= Problem requirements =
Among the entries, find each line that includes the string "agent" and list it.

= Task input =
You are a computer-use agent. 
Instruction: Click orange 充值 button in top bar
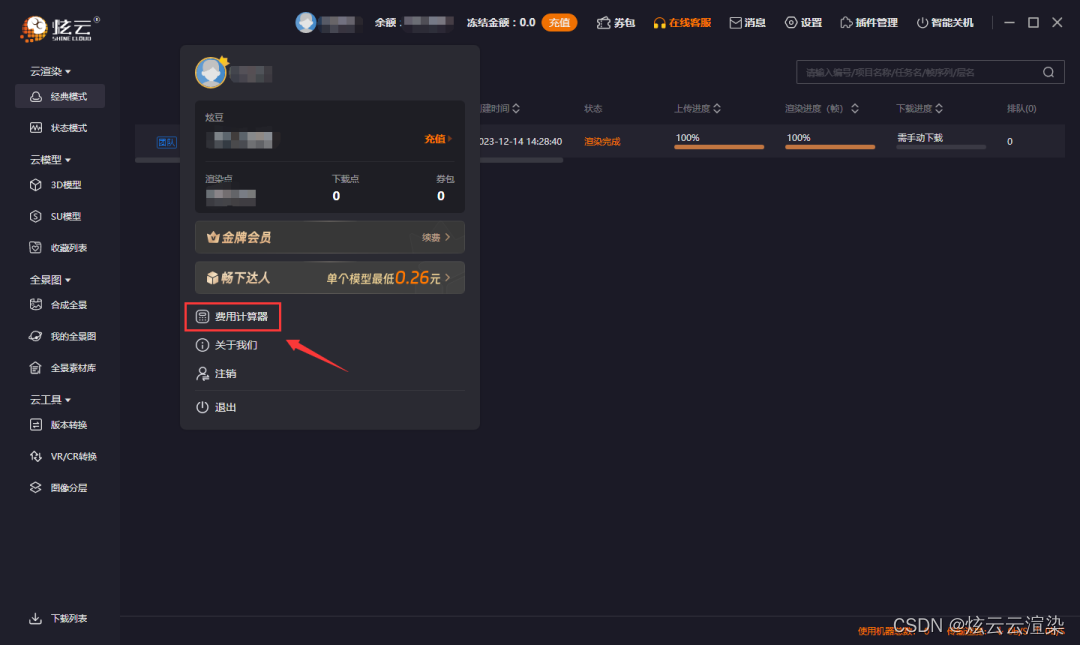point(559,23)
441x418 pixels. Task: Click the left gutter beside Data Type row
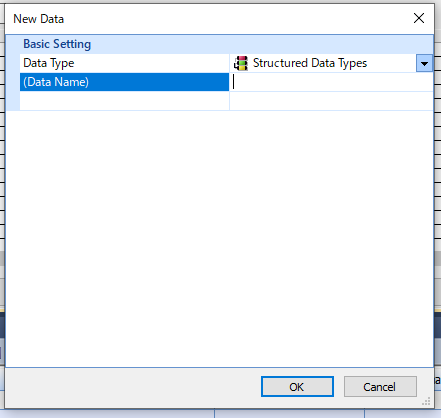point(13,63)
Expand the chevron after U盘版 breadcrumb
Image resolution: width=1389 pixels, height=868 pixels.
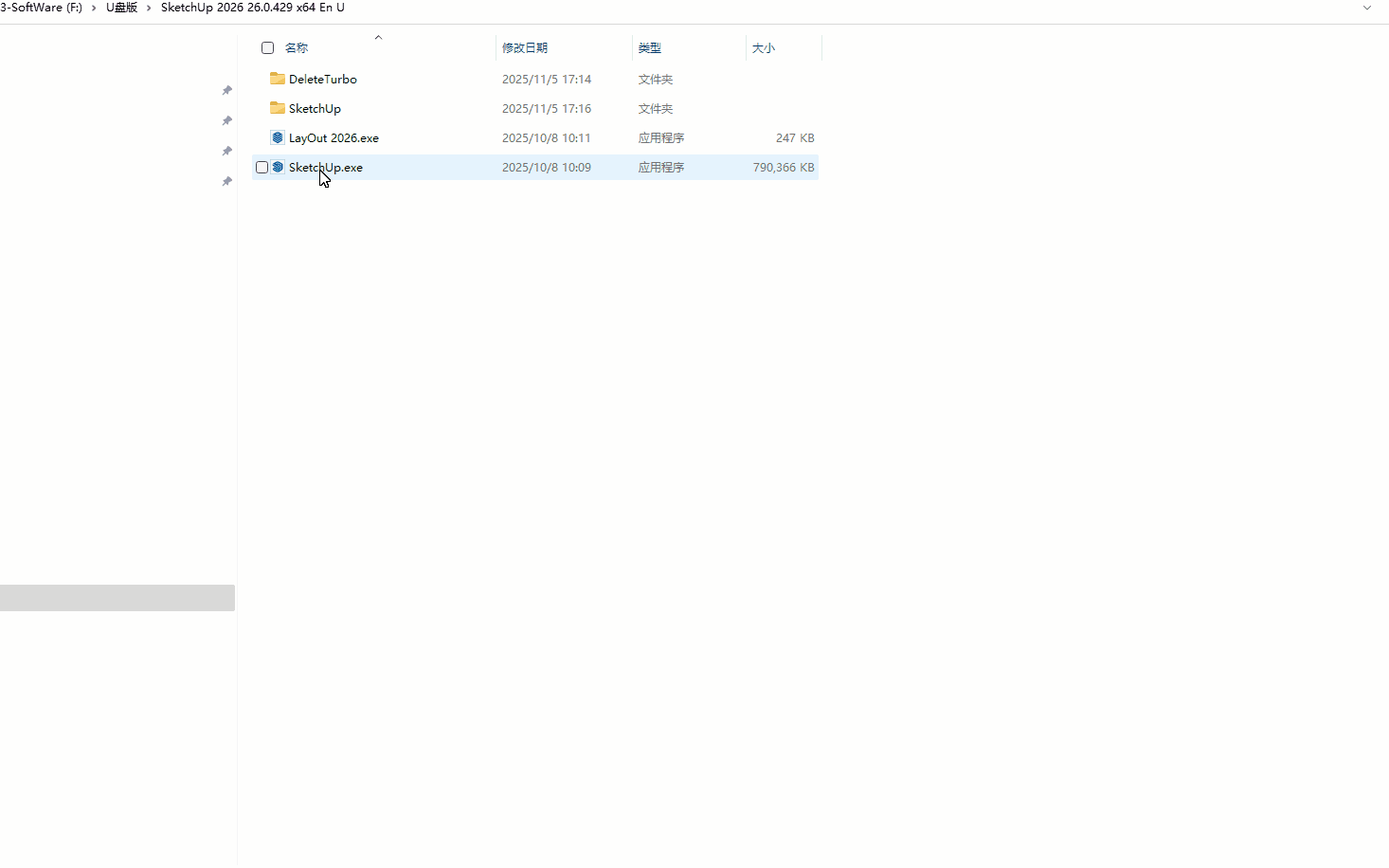[x=149, y=8]
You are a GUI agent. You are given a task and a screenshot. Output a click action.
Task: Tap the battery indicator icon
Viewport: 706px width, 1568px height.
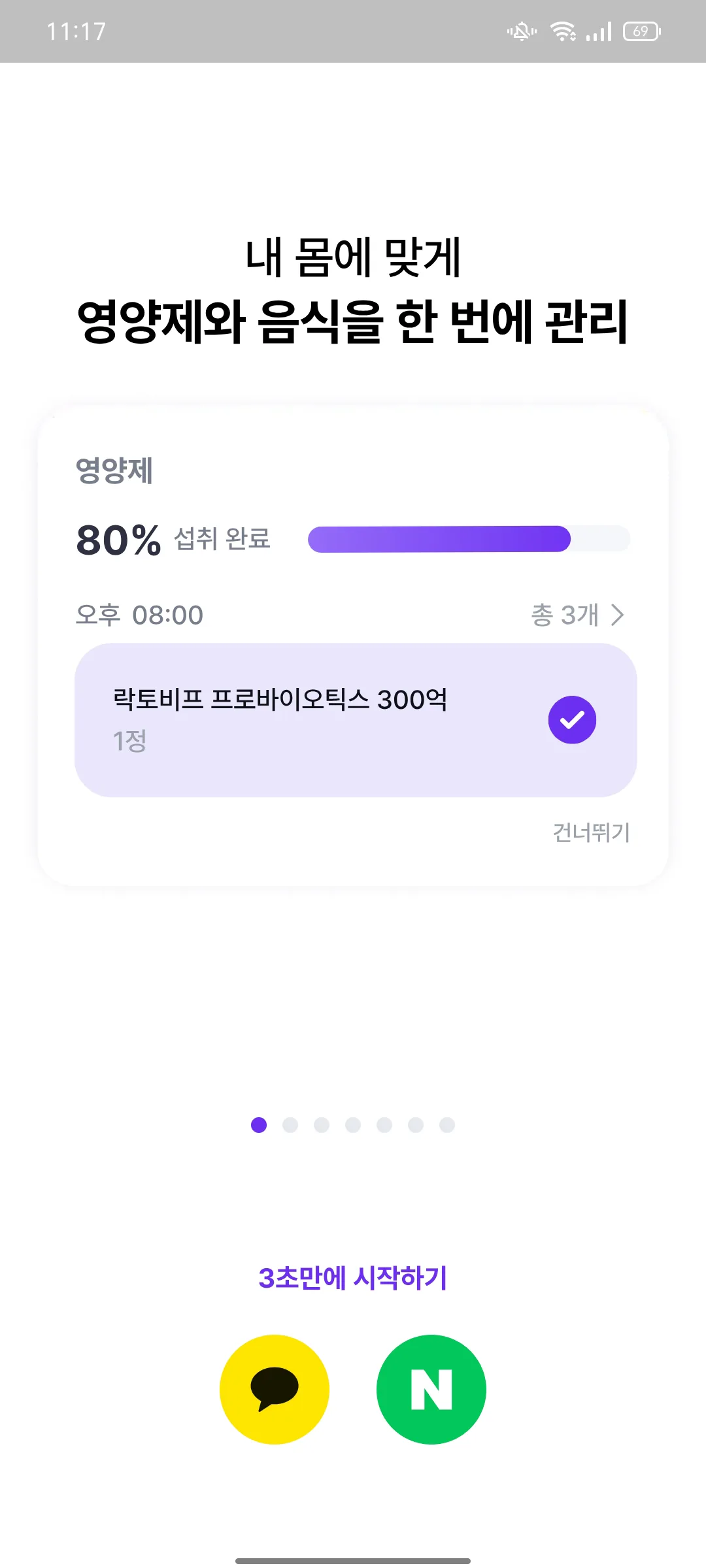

= Problem solution =
You are a computer-use agent. 
You are a GUI agent. You are given a task and a screenshot. Output a click action.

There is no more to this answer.